═══ Selected excerpt

IComparable<T>.CompareTo() — virtual dispatch on every comparison
Loop + array indexing — network[i] indirection on every step
Generic constraints — prevents JIT from using native > operator

SIMD: Hardware Intrinsics

The real performance breakthrough came from replacing scalar if/swap with vectorized min/max/blend — processing an entire layer at once:

Shuffle — Rearrange elements to pair up comparators for this layer
Min / Max — Compare ALL pairs in the layer simultaneously
Select — Pick min or max for each position using a bitmask

// Simplified AVX2 example for byte (all 27 elements in one Vector256)
var shuffled = Vector256.Shuffle(vec, layerPermutation);
var mins = Vector256.Min(vec, shuffled);
var maxs = Vector256.Max(vec, shuffled);
vec = Vector256.ConditionalSelect(layerMask, maxs, mins);

byte: All 27 in one Vector256
int: 4× Vector256 (8 each)
double: 7× Vector256 (4 each)

Trust, but Verify

AI can write code that looks fast. Only rigorous benchmarking tells you if it actually is.

[MemoryDiagnoser]
[SimpleJob(warmupCount: 5, iterationCount: 15)]
public class IntSortingBenchmarks {
  [Params(27, 28)]
  public int Length { get; set; }

  [Benchmark(Baseline = true)]
  public void ArraySort() => ...;

  [Benchmark]
  public void NetworkSort() => ...;
}

BenchmarkDotNet provided:

Statistical rigor — Mean, error, StdDev, ratios with confidence
Memory diagnostics — [MemoryDiagnoser] confirms zero allocations
Batched ops — 1000 ops/invoke to reduce timer overhead

Remember PR #1? The generic IComparable loop looked correct but was slower than Array.Sort. BenchmarkDotNet caught this immediately. Without measurement, we would have shipped slower code.

══════

Actions to take:
a - Answer from the SIMD sorting text:
(i) How many Vector256 values are used for int, and how many elements does each hold?
(ii) What does [MemoryDiagnoser] confirm?
(iii) How many ops per invoke are batched to reduce timer overhead?
b - Proceed with the SIMD sorting text, starting after its last sentence.
The lines after the SIMD sorting text are not needed here.

═══ Information provided

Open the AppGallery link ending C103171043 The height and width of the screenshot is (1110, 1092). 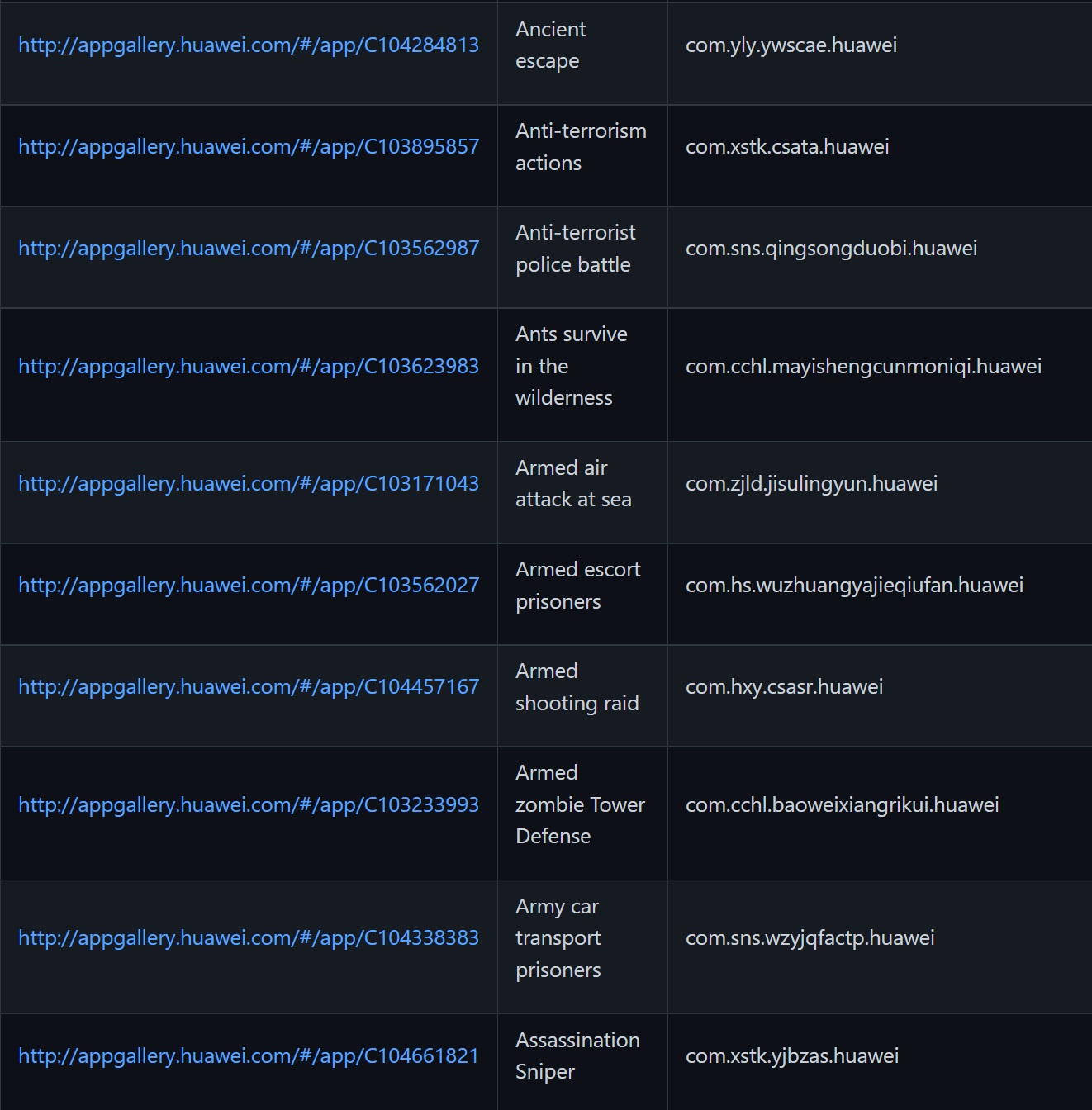tap(249, 484)
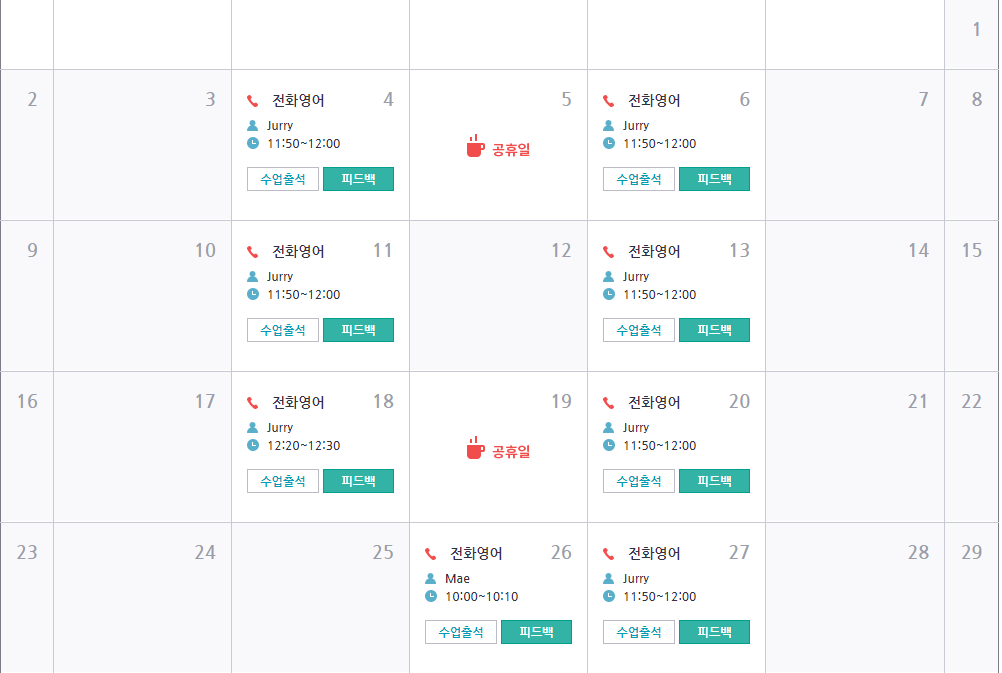The height and width of the screenshot is (673, 1002).
Task: Select the 전화영어 title on day 26
Action: (476, 553)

══════

Responses to the exercise:
a -
(i) 4 Vector256 values, 8 elements each.
(ii) Zero allocations.
(iii) 1000 ops per invoke.

b -
CI: GitHub Actions

Every push and PR runs build, test, and benchmarks across 4 platforms — covering x86, ARM64, and all SIMD paths:

Platform	Architecture	SIMD
ubuntu-latest	x64	AVX2 + AVX-512
ubuntu-24.04-arm	ARM64	AdvSimd / NEON
windows-latest	x64	AVX2
macos-latest	ARM64	AdvSimd / NEON

A summarize job merges all benchmark results into the $GITHUB_STEP_SUMMARY — viewable directly in the Actions UI. Copilot Code Review runs on every PR.

Results

x86 (Intel Core i9-9900K, AVX2)

27 elements, .NET 10:

Type	Array.Sort	NetworkSort	Speedup
sbyte	1,452 ns	41 ns	35x
byte	1,301 ns	39 ns	33x
float	1,636 ns	76 ns	22x
double	1,648 ns	93 ns	18x
short	1,402 ns	101 ns	14x
long	1,404 ns	104 ns	14x
uint	107 ns	54 ns	2.0x
string	979 ns	527 ns	1.9x
int	101 ns	57 ns	1.8x
ulong	118 ns	100 ns	~1.2x
char	93 ns	97 ns	~1x

char and ulong: .NET 10 already has SIMD-optimized Array.Sort for these types.

ARM64 (Apple M1, AdvSimd / NEON)

27 elements, .NET 10:

Type	Array.Sort	NetworkSort	Speedup
byte	1,200 ns	29 ns	41x
sbyte	1,230 ns	30 ns	41x
short	1,264 ns	54 ns	23x
ushort	1,254 ns	54 ns	23x
float	1,363 ns	78 ns	17x
double	1,523 ns	111 ns	14x
long	1,254 ns	106 ns	12x
char	98 ns	50 ns	2.0x
uint	108 ns	75 ns	1.4x
int	98 ns	78 ns	1.3x

41x faster for byte on Apple M1 with NEON intrinsics.

The Journey: 59 PRs in 3 Days

Day 1 — Foundation

PR #1: Generic sorting network (slower than BCL!)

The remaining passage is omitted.